That's what I was thinking. Maybe they're looking for smaller, like that awesome 'gag' flip-phone in Zoolander.
What kind of revolution are you expecting? Loads of people already have smartphones and I don't see them switching, and you can already get a flip phone for < $10.
This point is a Trump/Brexit type phone - none of the built up cruft and corruption of a "smart phone". If is just a phone. The "revolution" will be the massive loss of revenue the popularity of such a device would bring, which consumers could use as a purchase weapon to say "no more spy hardware!"
Why would anyone want this?

If you just want cheap service, you can already get that with a full-fledged smartphone with data. I pay less than $20/month with Ting, and I'm sure you can get similar deals with other MVNOs. You can't constantly stream YouTube videos all month long for that price though; you get that kind of bill by not using your phone that much, and doing a lot of your talking over WiFi using VoIP apps.

And you can get "burner" flip-phones for next to nothing anyway which will do exactly what you want here. If people really wanted stripped-down phones that much, those flip-phones would be extremely popular, but they're just not. There's no "revolution" to be had here.

I want to slot my phone into a dock connected to three high resolution monitors and a keyboard/mouse and be able to do development work.

Essentially, when it's in my hand it's in Phone Mode, when it's in the dock it's in Desktop PC mode.

We are getting there with tablets. You can do this with the Surface for example thanks to Display Link technology. I just want the device to be phone sized, around 5.5" or so with a good battery life when operating as a phone, a decent processor, a decent amount of Ram (8GB at least), and about 500GB of SSD storage.

With a Surface or equivalent tablet, you still need to carry around a bag with you to carry it in which is a pain. If that could be small enough to fit in your pocket that would be ideal!

I don't want VC funding, I want Microsoft to go in this direction. Their phone OS was great, I generally like their tablets, and most desktop software works already on Windows. If anyone from Microsoft is listening I want them to do this.
Yep, I am genuinely excited to see where Microsoft goes with this.
And let us install whatever OS we want on that hw.
Windows phones already do this, less development tools. Its cool because e.g. Word mobile has the desktop and phone UI in the same package and presents itself appropriately.

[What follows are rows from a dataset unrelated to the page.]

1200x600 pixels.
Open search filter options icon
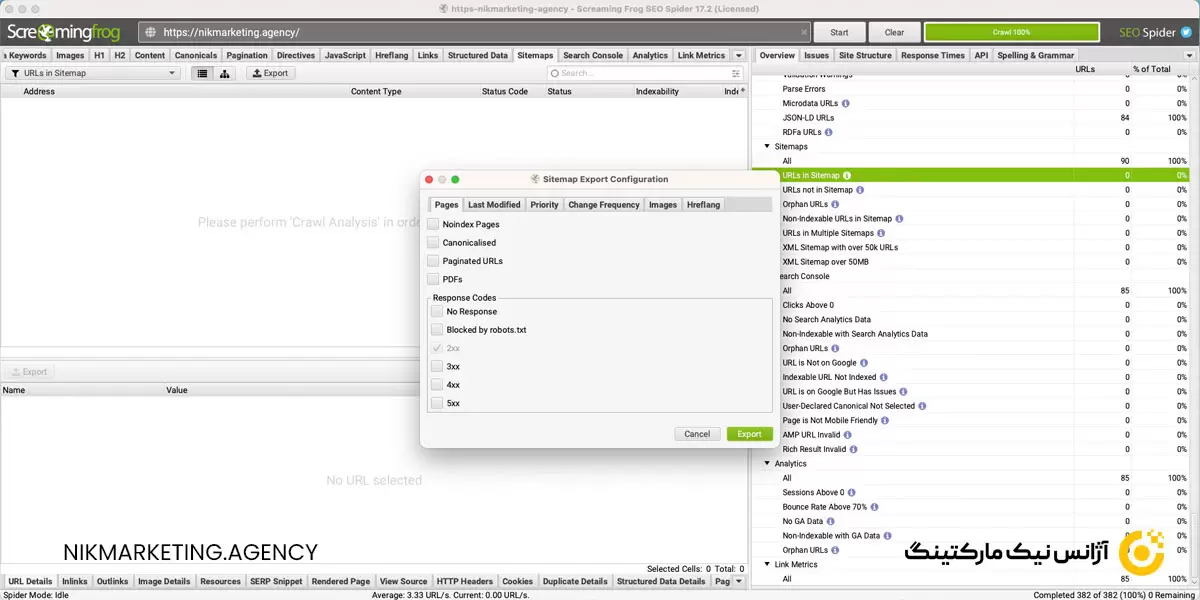pos(736,73)
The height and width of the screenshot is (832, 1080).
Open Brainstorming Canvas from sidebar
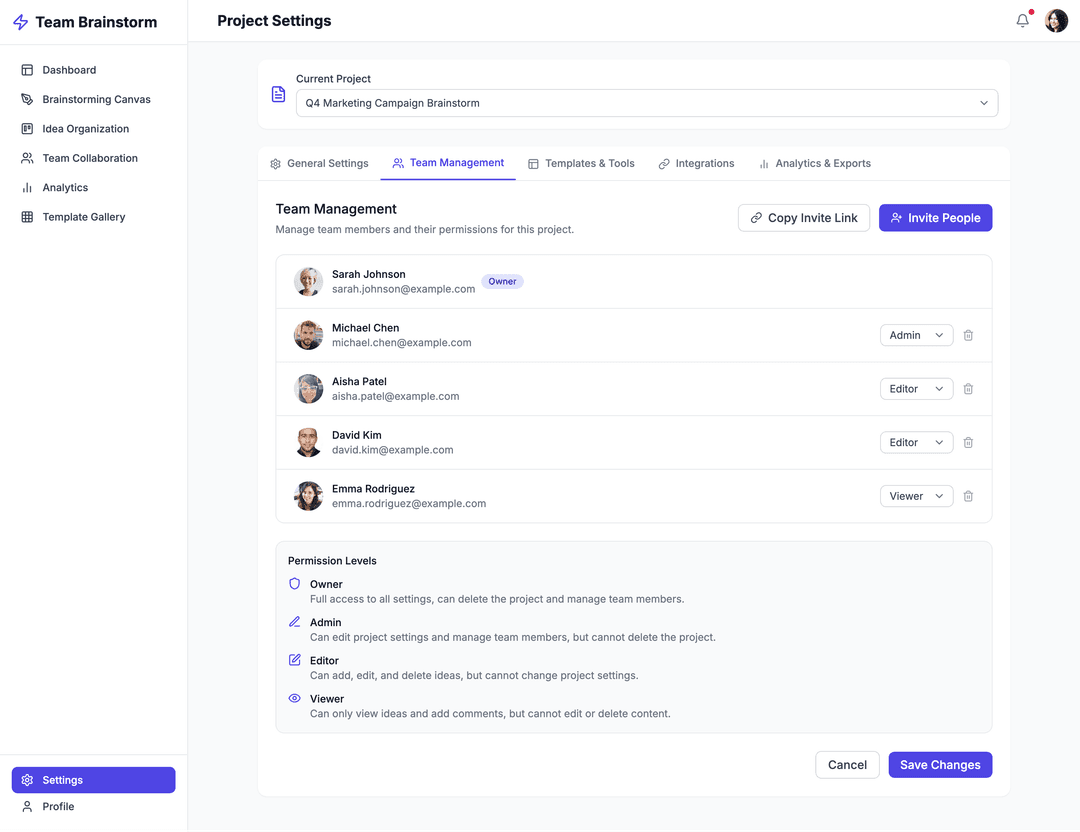click(96, 99)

I would be surprised if, with more competitive Intel chips or x86 on ARM emulation (the latter of this is in the works afaik), this didn't happen sooner or later.

I don't understand. If you already are planning on using it with 3 monitors, what is the advantage of making it so portable? Why not just leave a slightly larger device where the monitors are and use the small device as storage / boot disk?
I guess.

I just like the idea that, if I am contracting in a couple of different places, have one of these setups in each one, rock up with my phone and boom!

I can see the appeal, but it still seems way easier just to put a cheap computer in eah location with equivalent compute power to a phone and carry around the SSD.
So, you want Ubuntu convergence?
Does the development environment have to be housed entirely on the phone itself? I ask because phones are too underpowered for most dev work. But, cloud technology is getting to the point where you can play AAA video games remotely with low latency using a modest computer as a client.

To extend on what you have, I think it would be really cool to have a phone app that brings up a remotely-hosted triple monitor dev environment when it's docked. The actual dev server could be anywhere and all you would need to access it, both at home and at work, is the phone. Kind of like a visual tmux.

edited: removed "which is why the many attempts at making desktop docks for phones have failed". There are many reasons they have failed, but not catering to devs probably isn't one of them. :)

Cloud is problematic because of cost of bandwidth and storage compared to local solutions. Until bandwidth is actually plentiful, uncapped, and cheap, I would rather have a local solution.
We're talking about a setup that's already plugged into the wall (triple monitors, keyboard, mouse). Just have the phone use Wifi.

I'll admit, having a self contained setup would be nicer, but that's not going to happen until batteries get much denser or phones get a lot more efficient.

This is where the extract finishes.